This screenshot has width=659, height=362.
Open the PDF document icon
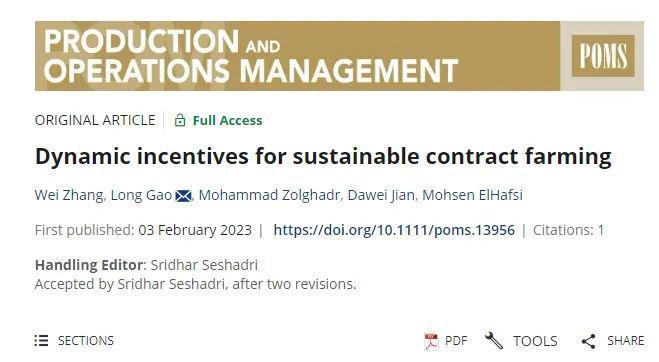(x=431, y=341)
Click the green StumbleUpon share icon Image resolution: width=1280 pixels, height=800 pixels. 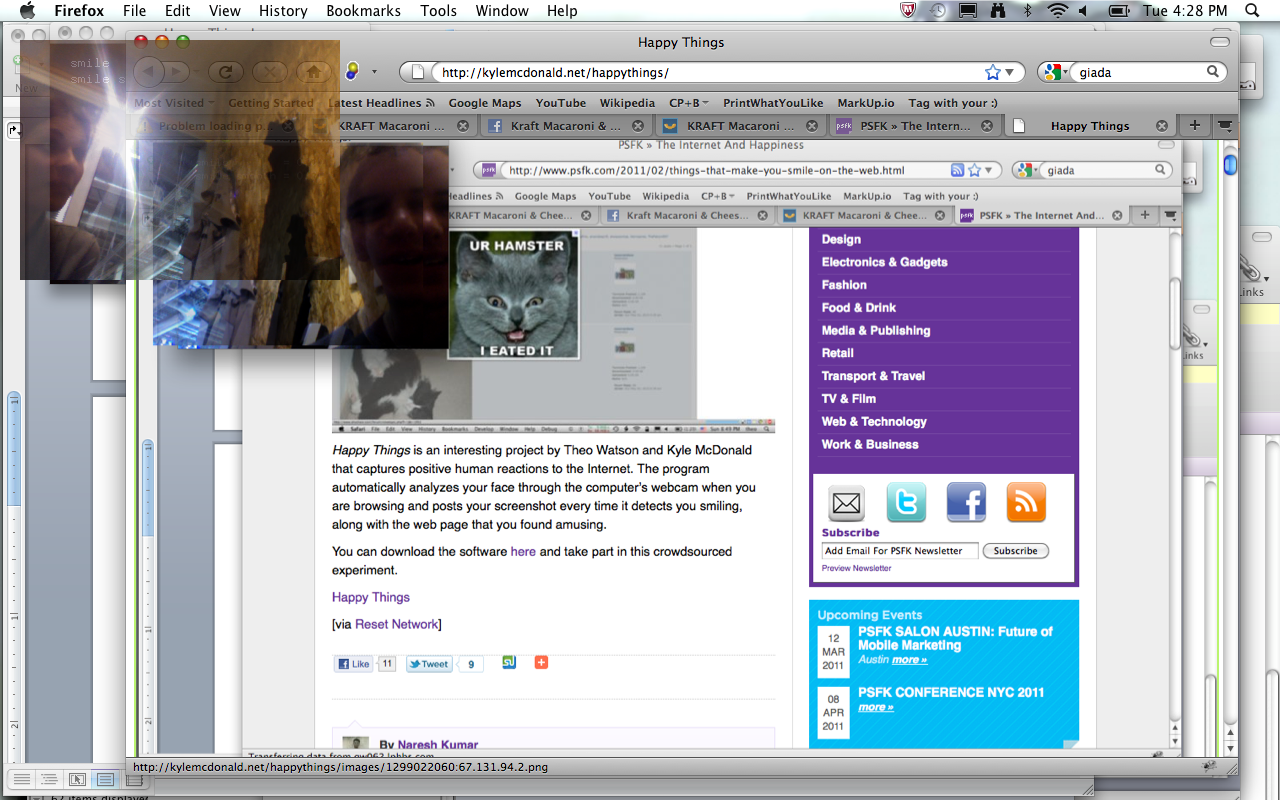point(509,662)
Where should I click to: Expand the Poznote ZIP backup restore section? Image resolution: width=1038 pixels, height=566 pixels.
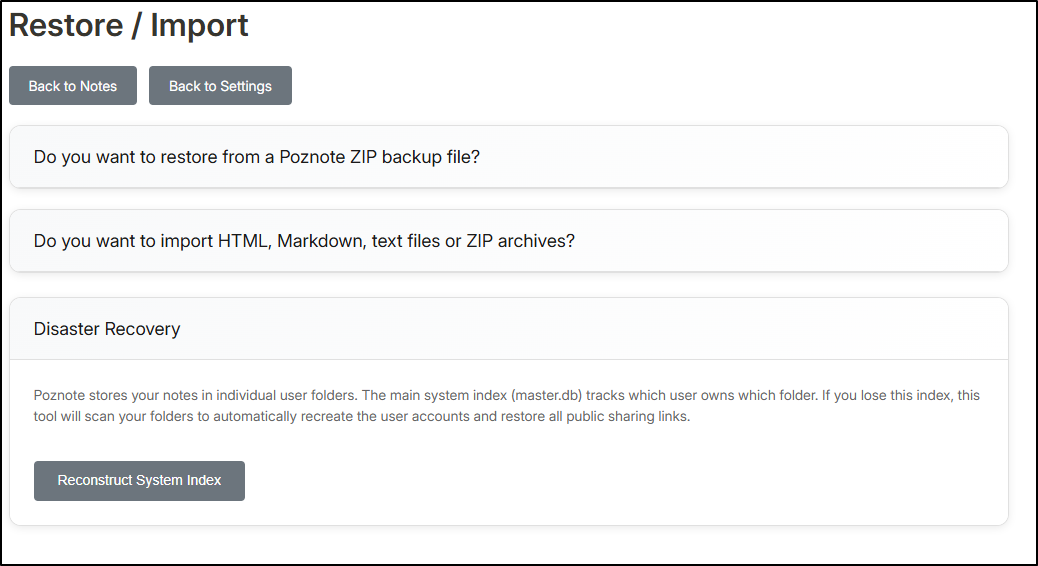click(508, 157)
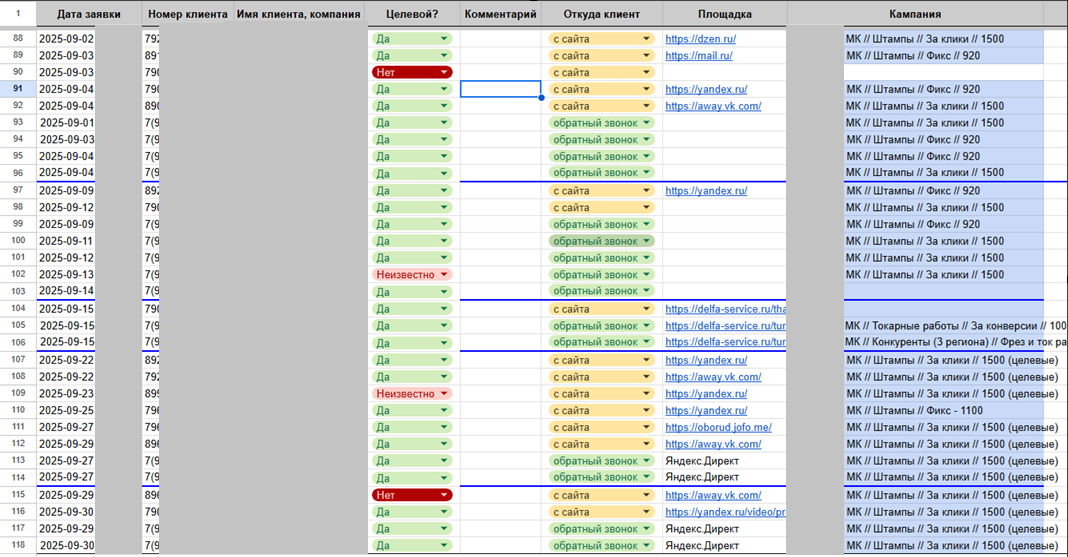Click the https://oborud.jofo.me/ link
The image size is (1068, 557).
tap(718, 428)
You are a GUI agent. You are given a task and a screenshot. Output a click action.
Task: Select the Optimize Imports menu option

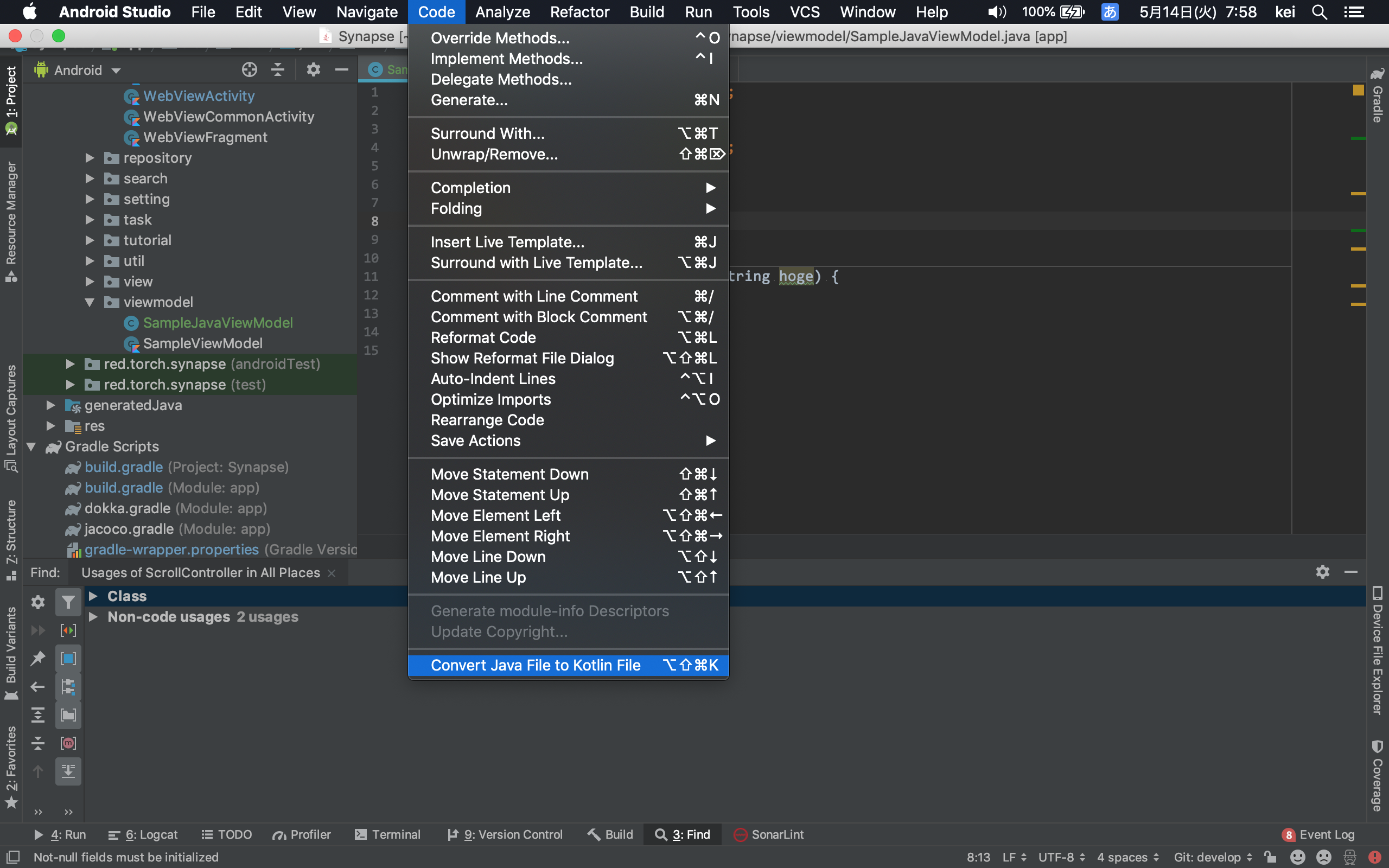point(490,399)
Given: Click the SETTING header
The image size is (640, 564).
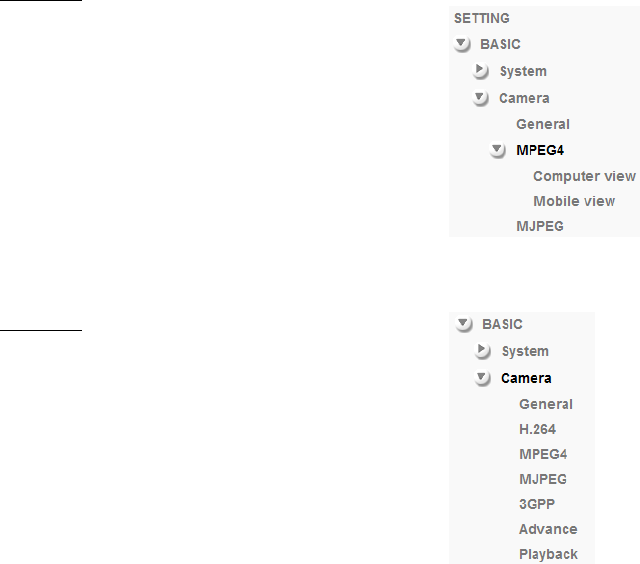Looking at the screenshot, I should (482, 18).
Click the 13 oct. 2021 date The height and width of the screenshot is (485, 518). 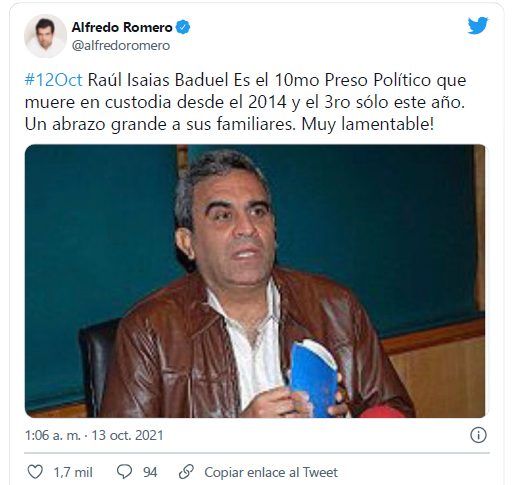(128, 435)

» **Written task**: Give as a JSON list of strings the lines between the line containing "Where should I" and the line containing "tap(718, 428)", inclusive, one string per line and blank lines omitted. Leave the pictures out of the answer.

» **Reply to the exercise**:
[
  "Where should I click to: Expand the Poznote ZIP backup restore section? Image resolution: width=1038 pixels, height=566 pixels.",
  "click(508, 157)",
  "Click the https://oborud.jofo.me/ link",
  "The image size is (1068, 557).",
  "tap(718, 428)"
]